* BEGIN *

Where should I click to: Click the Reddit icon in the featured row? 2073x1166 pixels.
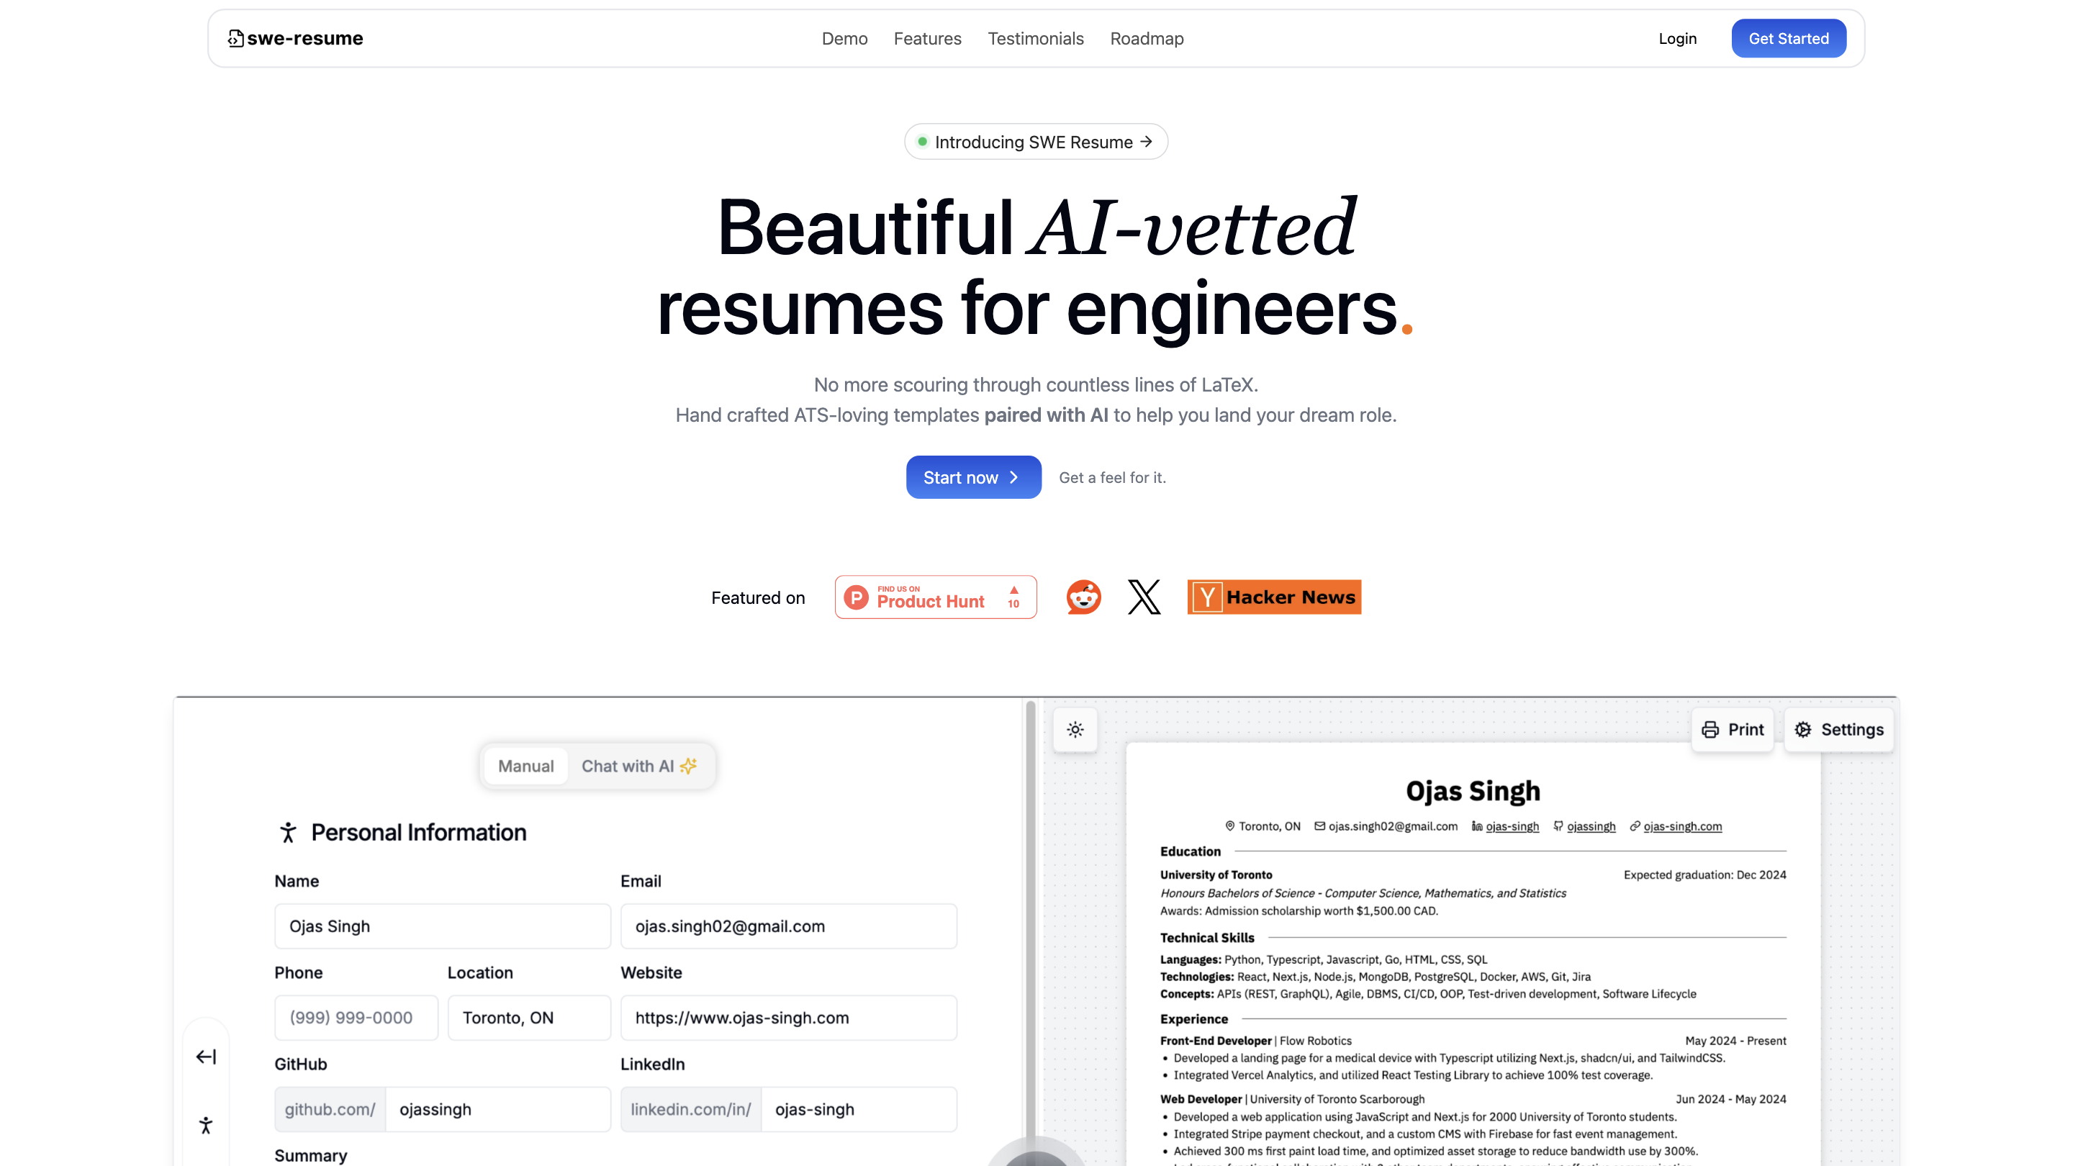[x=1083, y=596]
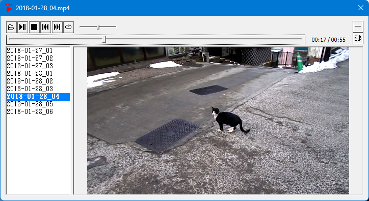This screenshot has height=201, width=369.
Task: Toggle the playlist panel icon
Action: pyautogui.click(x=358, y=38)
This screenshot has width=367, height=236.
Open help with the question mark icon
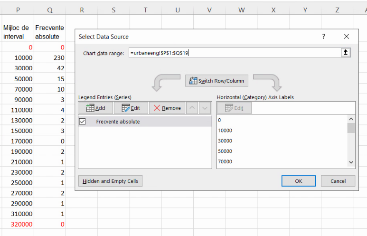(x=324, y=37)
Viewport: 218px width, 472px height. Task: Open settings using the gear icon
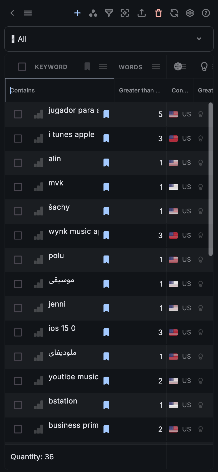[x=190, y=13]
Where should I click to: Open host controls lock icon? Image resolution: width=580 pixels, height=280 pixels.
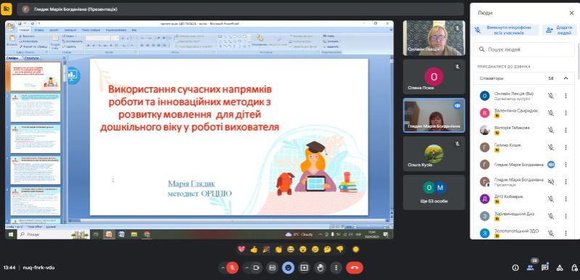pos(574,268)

* END *
* BEGIN *

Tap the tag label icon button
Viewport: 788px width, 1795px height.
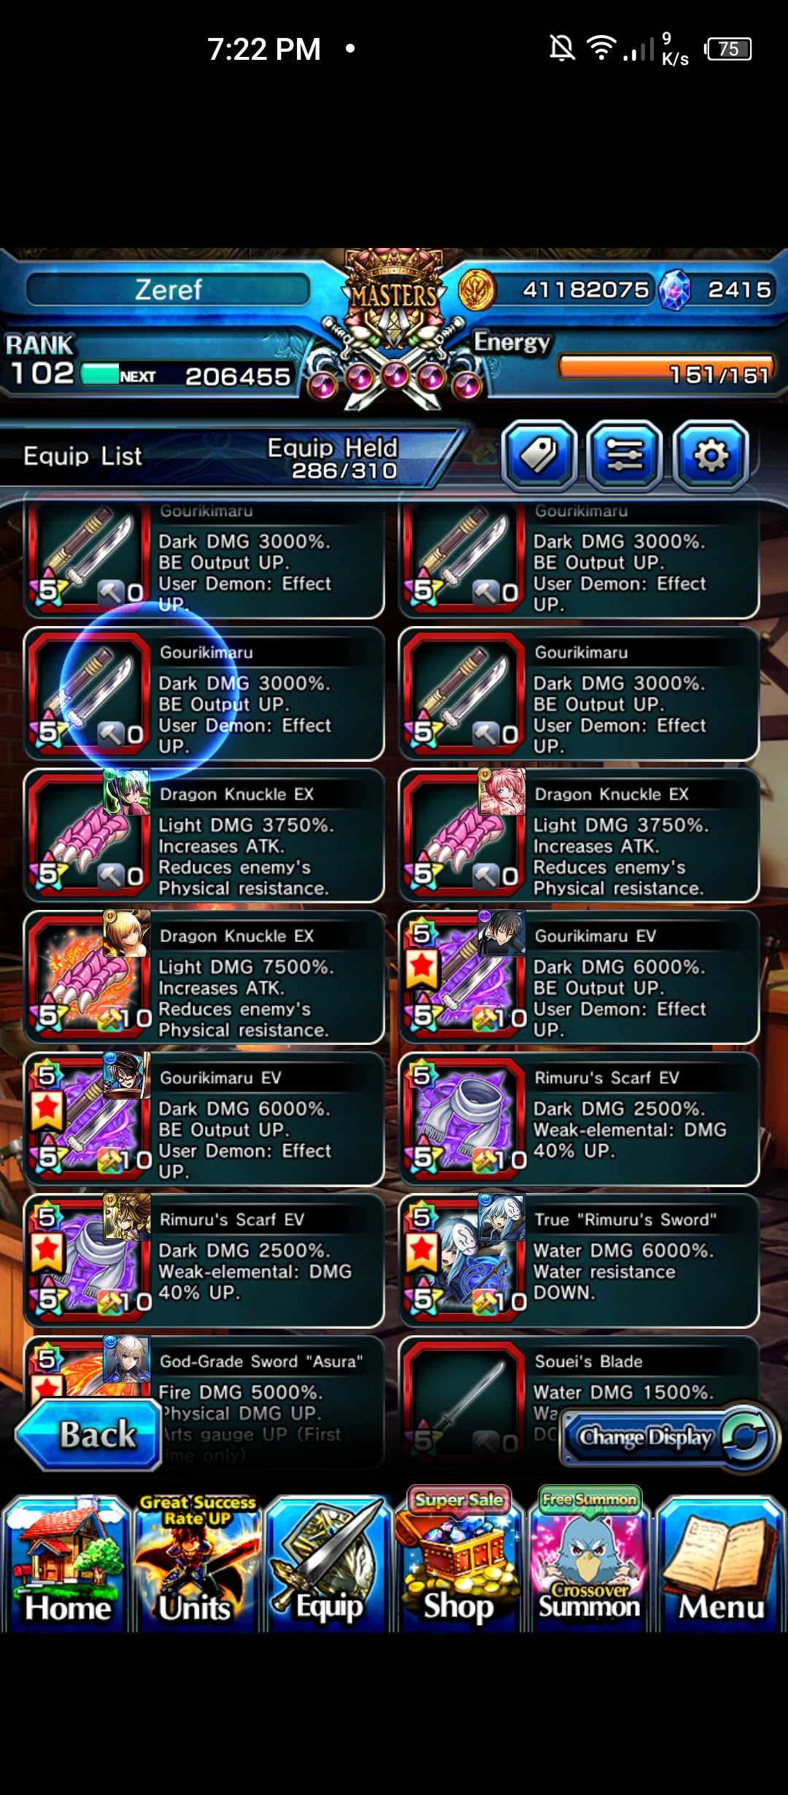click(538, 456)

* END *

How many lines in the rows above contain the string "Viewport"? Case counts. Reply with the number alone.

- _Finished answer_:
2